Compare the grades of the metallurgical samples against the average grade of the deposit.
- Typically: high grade material = higher recoveries.
- Met samples are different (i.e. do not represent) from majority of the ore.
Companies will often just send high grade material for metallurgical testing, which will have different mineralisation styles, ore types and minerals causing it to have different metallurgical characteristics and recoveries when compared to the 'average ore' in a deposit
Example 1: Azure Minerals – Mesa de Plata Project, México.
Recently announced 70% recovery of silver by leaching from a disseminated silver deposit (link).
Diging into the PR we can see that they submitted 2 samples for testing:
- A master composite at 138 g/t Ag.
- A high grade composite: at 670 g/t Ag ( ~5 times more)
We can also see that the Master composite contains significant Arsenic (As). Will it go into the concentrate? This is important as many smelters will charge penalties on, or even not accept, concentrates containing significant amounts of arsenic.
Recoveries:
- Master: Leaching = 50%, Flotation = 51-55%:
- High grade: Leaching = 70%; Flotation = 67-72%
- Using bad maths:
- Average deposit grade = 138 g/t Ag
- Using 51-55% recovery - only 69-76 g/t Ag is recovered, the rest is lost.
- @ $17/oz Ag the recoverable silver value at Mesa de Plata is $37.7-41.4/tonne
But here are some questions:
- At current metal prices, will Mesa de Plata the deposit be economic with these recoveries?
- Does the Arsenic go into the Silver concentrates?
Example 2: Golden Mineral – El Quezar, Argentina
From their 43-101 on El Quevar, they have the following Resources.
A reasonable resources, but we can see that they have 2 different ore types (oxide and sulphide) and are looking to mine the deposit by open pit (bulk mining) and underground (selective) mining. They have conducted some metallurgical testing, and here is some info on the sample submitted:
All of the composite samples contain considerably more silver (300-650 g/t Ag) than the average grade of the deposit (140-150 g/t).

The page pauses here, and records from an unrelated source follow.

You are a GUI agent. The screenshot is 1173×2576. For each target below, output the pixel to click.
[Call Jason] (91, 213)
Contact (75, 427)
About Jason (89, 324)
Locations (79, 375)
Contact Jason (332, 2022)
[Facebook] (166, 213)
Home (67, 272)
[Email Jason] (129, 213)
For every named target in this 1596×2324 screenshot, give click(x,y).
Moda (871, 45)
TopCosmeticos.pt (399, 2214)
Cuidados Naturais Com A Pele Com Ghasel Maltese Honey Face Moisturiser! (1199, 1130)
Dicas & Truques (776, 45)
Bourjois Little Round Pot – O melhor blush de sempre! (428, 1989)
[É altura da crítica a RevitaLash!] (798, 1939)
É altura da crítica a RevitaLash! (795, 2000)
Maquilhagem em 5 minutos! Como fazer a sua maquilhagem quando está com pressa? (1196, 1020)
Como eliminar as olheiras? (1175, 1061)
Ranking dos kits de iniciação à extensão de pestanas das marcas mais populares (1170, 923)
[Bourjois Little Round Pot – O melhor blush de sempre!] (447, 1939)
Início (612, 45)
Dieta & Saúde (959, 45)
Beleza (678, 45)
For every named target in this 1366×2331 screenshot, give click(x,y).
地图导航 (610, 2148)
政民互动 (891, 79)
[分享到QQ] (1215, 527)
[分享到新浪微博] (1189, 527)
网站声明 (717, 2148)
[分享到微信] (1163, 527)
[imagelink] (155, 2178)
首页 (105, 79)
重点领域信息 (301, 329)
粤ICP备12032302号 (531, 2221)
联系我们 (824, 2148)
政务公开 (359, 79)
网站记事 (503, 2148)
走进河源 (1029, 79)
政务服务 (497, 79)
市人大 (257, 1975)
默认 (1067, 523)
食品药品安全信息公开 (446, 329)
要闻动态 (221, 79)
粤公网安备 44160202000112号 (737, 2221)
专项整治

The recoveries look fine, flotation gives between 60-90% recovery and leaching a bit less, but it raises the following questions:
- What is the recovery for average ore from El Quevar
- How does recoveries differ from the oxide and sulphide mineralisation?
- What is the transition zone from the oxide into to the sulphide resources?
- is it a sharp or do you have a significant transitional zone where the metallurgy of the ore is more complicated (and recovery can be significantly lower)..
- what is the recovery in this transitional zone?
When I see reports like these, it sometimes appears that companies go out of their way to specifically test high grade ore, that only represents a very small fraction of the deposit.
I can understand the desire to portray your project as being as good as possible, and I have no issues with companies testing high grade ore as it will be different from the majority of the ore in a deposit, but why do many companies insist on ONLY testing high grade material?
If you don’t test the modal/average ore, you won’t know about any metallurgical/recovery issues that could impact >75% of the project’s resources.
I’ll ask you this question – how many mines announce that production was lower than expected due to poor metallurgical recoveries?
I'm sure they test average ore, too, they just don't disclose it.
ReplyDeleteIt would be highly surprising for a junior company to have run additional testing without disclosing it. If the results were worst then the disclosed results, they could be liable for misrepresentation. If they were better, they would obviously have released them. Good blog AngryGeo, most economic geologists should read it to gain accelerated experience!